What is Juneteenth and why is it so important?

June 19 marks a special celebration for communities around the US. A holiday celebrated as Juneteenth for “June” and “nineteenth”, recognizes the end of the long existent practice of slavery in the US, in a real way. This day is a day for commemorating freedom.

On January 1st, 1863, Abraham Lincoln issued the Emancipation Proclamation intended to free all slaves around the United States. However, in August 1862, Lincoln wrote an open letter in which he stated that his actions were intended to preserve the Union rather than abolish slavery. The promise of abolishing slavery was subject to the Union Army winning the Civil war, which ended up happening in April 1865. Even so, the Union had to enforce emancipation. 

In Texas 1865, there were still approximately 250,000 people held in slavery, and on June 19th, 1865, Union troops led by Major General Gordon Granger arrived in Galveston to announce that the Civil war had ended and that slaves were now free.

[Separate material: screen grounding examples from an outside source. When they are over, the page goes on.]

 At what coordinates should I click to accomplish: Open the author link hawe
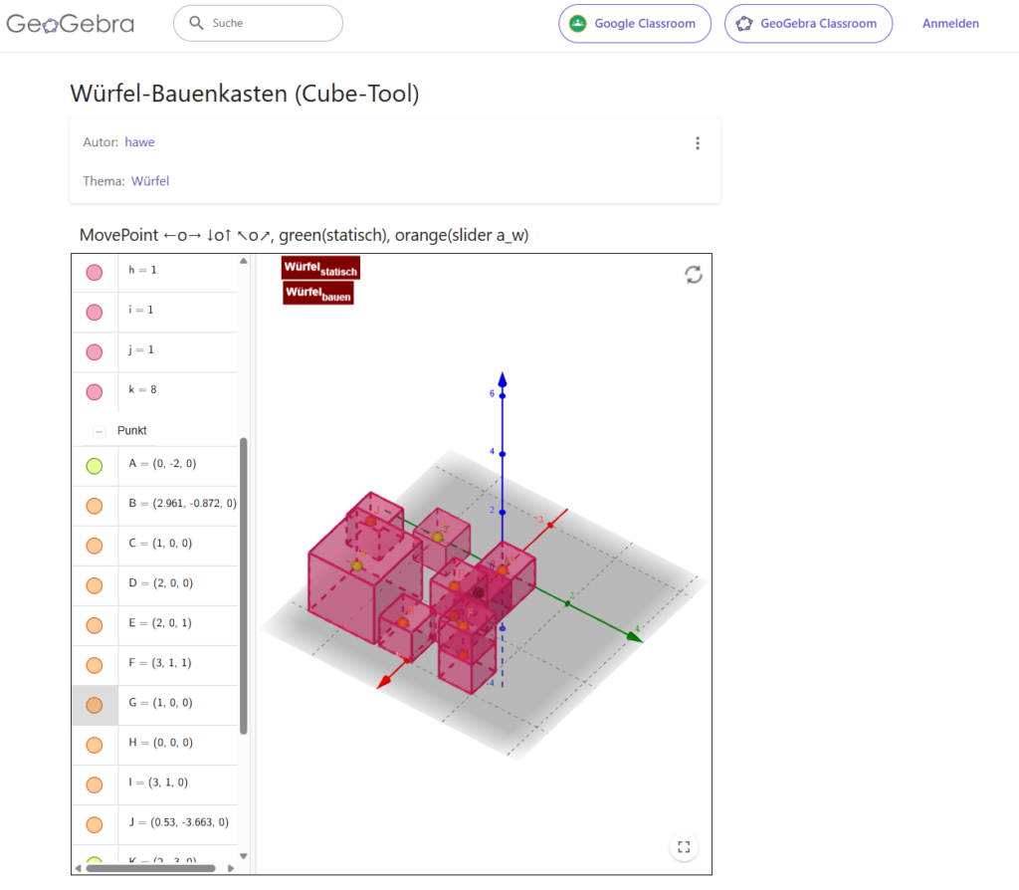point(139,142)
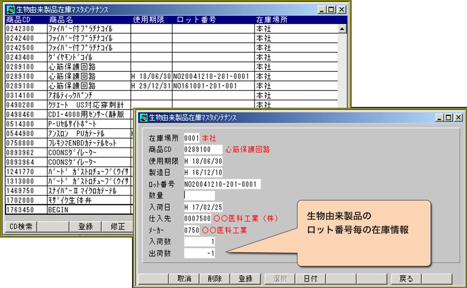Viewport: 467px width, 288px height.
Task: Click the CD検索 button
Action: coord(20,227)
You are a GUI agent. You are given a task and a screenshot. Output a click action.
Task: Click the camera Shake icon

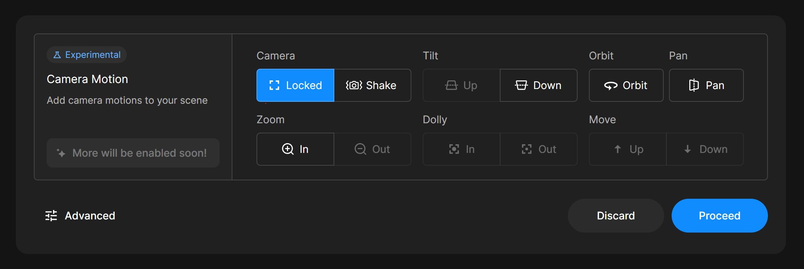point(354,85)
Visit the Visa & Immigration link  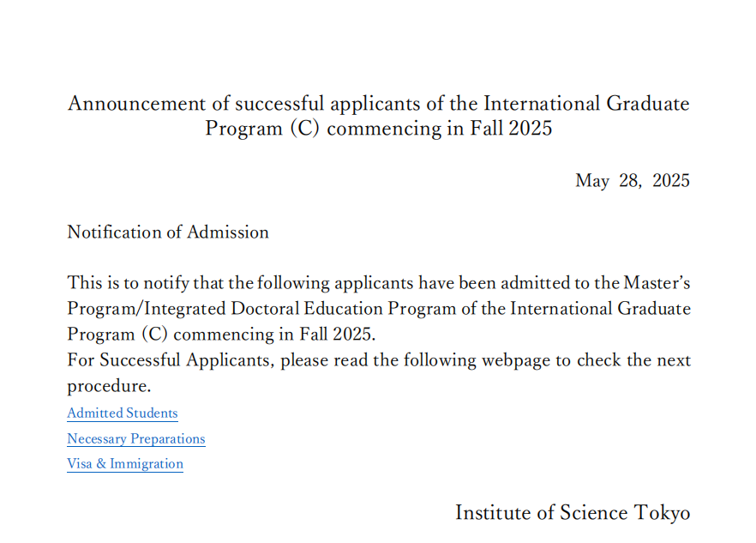click(x=125, y=464)
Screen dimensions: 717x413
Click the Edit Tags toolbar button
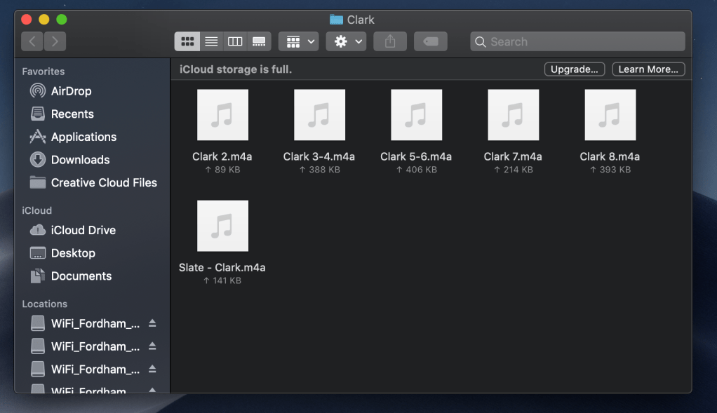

Even though slavery didn’t end legally in all states until the rectification of the 13th Amendment in December 1865, June 19 which became known as “Juneteenth” was the day when the last slaves were freed, leading to massive celebrations. 

In 1866, the first Juneteenth anniversary celebration took place. Since then, celebrations in many regions across the country continued the tradition of honouring this day. In 1872, a group of former slaves collected 800 dollars and bought 10 acres of land in Houston and they named it Emancipation Park. This is the place where annual Juneteenth celebrations are now held. Texas in 1980 was the first state to make Juneteenth a state holiday, and now 45 states recognize it as well. However, Juneteenth hasn’t yet become a national holiday.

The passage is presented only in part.